I – La théologie calvinienne de la providence et la prédestination
2La providence est certainement, dans l’édition finale de l’Institution [6], le thème majeur de la doctrine de la création. Pour celui qui sait le voir ainsi, le monde créé est le théâtre de la gloire divine (theatrum gloriae Dei), attestant son action constante [7]. Une telle idée a certainement son origine dans l’adoration de Dieu et renvoie particulièrement au Notre Père [8]. La sanctification du nom divin (« Que ton nom soit sanctifié ») fait voir que toutes les œuvres divines attestent, chacune à leur manière, de la majesté du Créateur. Dans la doctrine calvinienne de la création, la gloire de Dieu est bien plus essentielle que l’idée que Dieu serait à l’origine du monde. Certes, Calvin ne remet pas en cause la réflexion qui identifie Dieu à la cause première du monde, mais le thème n’est qu’une affirmation générale et philosophique à côté de la foi dans le Créateur. Pour la foi, ce qui compte avant tout est la présence active de Dieu qui maintient le monde (conservatio mundi) et dirige l’histoire (gubernatio mundi). Confesser Dieu comme Créateur signifie le confesser comme Seigneur : la création, la conservation et le gouvernement du monde participant d’un même dessein dans la perspective du salut. La doctrine de la création ne concerne pas l’extérieur de la vie des hommes, l’univers par exemple, mais elle renvoie directement à l’expérience croyante : la confiance que le fidèle peut faire à Dieu qu’il est guidé par lui de manière mystérieuse mais efficace dans les circonstances de sa vie. De ce point de vue, et comme François Wendel l’a montré [9], la doctrine de la création est liée à celle de la prédestination, qui en développe un aspect particulier. On objectera peut-être que Calvin les traite séparément dans l’édition finale de l’Institution, après les avoir associées, mais cela ne suffit pas à infirmer la thèse de Wendel. Même dans l’édition finale, l’approche de la providence comme celle d’un Dieu tout-puissant est parfaitement convergente avec sa doctrine de la prédestination.

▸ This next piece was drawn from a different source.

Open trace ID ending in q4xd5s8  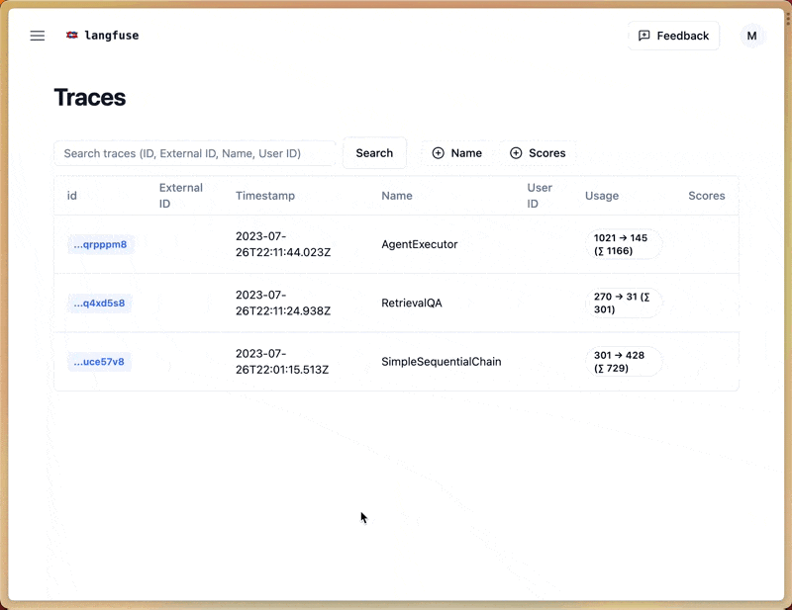[99, 303]
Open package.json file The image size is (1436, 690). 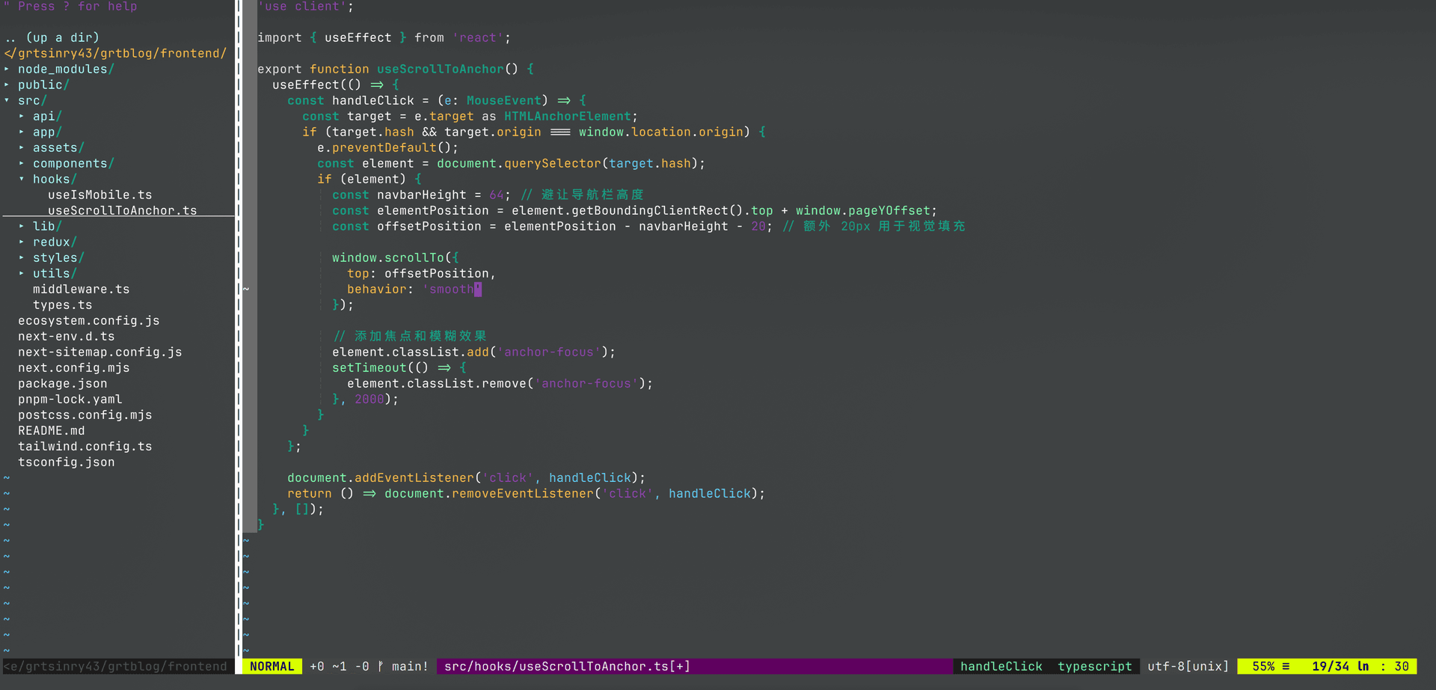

3Plus nettement encore que dans l’Institution, c’est dans le petit traité Contre la secte phantastique et furieuse des libertins qui se nomment spirituelz (1545) qu’on trouve explicités trois modes d’action de la providence : (1) la providence générale, par laquelle Dieu forme l’« ordre de nature » et « conduit toutes créatures selon la condition et propriété qu’il leur a données à chacune en les formant [10] » ; (2) la providence spéciale, « par laquelle Dieu opère en ses créatures et les fait servir à sa bonté, justice et jugement, selon qu’il veut maintenant aider ses serviteurs, maintenant punir les méchants, maintenant éprouver la patience de ses fidèles, ou les châtier paternellement [11] » ; (3) l’action de Dieu dans les fidèles, qui rejoint, comme François Wendel l’a observé, le témoignage intérieur du Saint-Esprit et fait en sorte que Dieu « vive et règne en eux par son Saint-Esprit [12] ».
4Dans l’Institution, que nous allons à présent analyser plus en détail, ces trois modes d’action sont rapportés à deux seulement, la providence générale et la providence spéciale ayant en quelque sorte fusionné. Calvin commence par contester l’immanentisme qui soutient qu’après avoir créé le monde, Dieu s’en remet simplement aux lois qu’il a établies. Cela reviendrait à réduire Dieu à une cause première, ce qui serait tout bonnement « impie [13] ». Dieu n’a pas donné seulement une impulsion originelle et générale au monde, mais il s’engage directement et à chaque instant. La providence signifie ainsi pour Calvin que Dieu connaît la situation de chaque créature [14], et même de la nature [15], et qu’il pourvoit à ses besoins selon sa volonté. L’action divine dans le monde n’est pas simplement une métaphore [16] : pour Calvin on ne comprend rien à la providence divine si on ne reconnaît pas la réalité, l’effectivité et la positivité de l’engagement divin dans le concret du monde et de l’histoire. On comprend alors en quel sens nous avons pu dire que la doctrine de la providence a une priorité absolue dans la théologie de la création : la providence générale et la providence spéciale ne sont qu’une seule et même chose, car l’ordre de la nature n’est pas posé seulement à l’origine du monde ; cet ordre de la nature n’est pas indépendant de l’implication constante de Dieu qui le maintient et le guide à tout moment. Calvin peut encore se référer, comme en passant, à la providence générale « cause seconde » de la création du monde [17], mais l’essentiel est désormais dans l’actualité de la présence active de Dieu.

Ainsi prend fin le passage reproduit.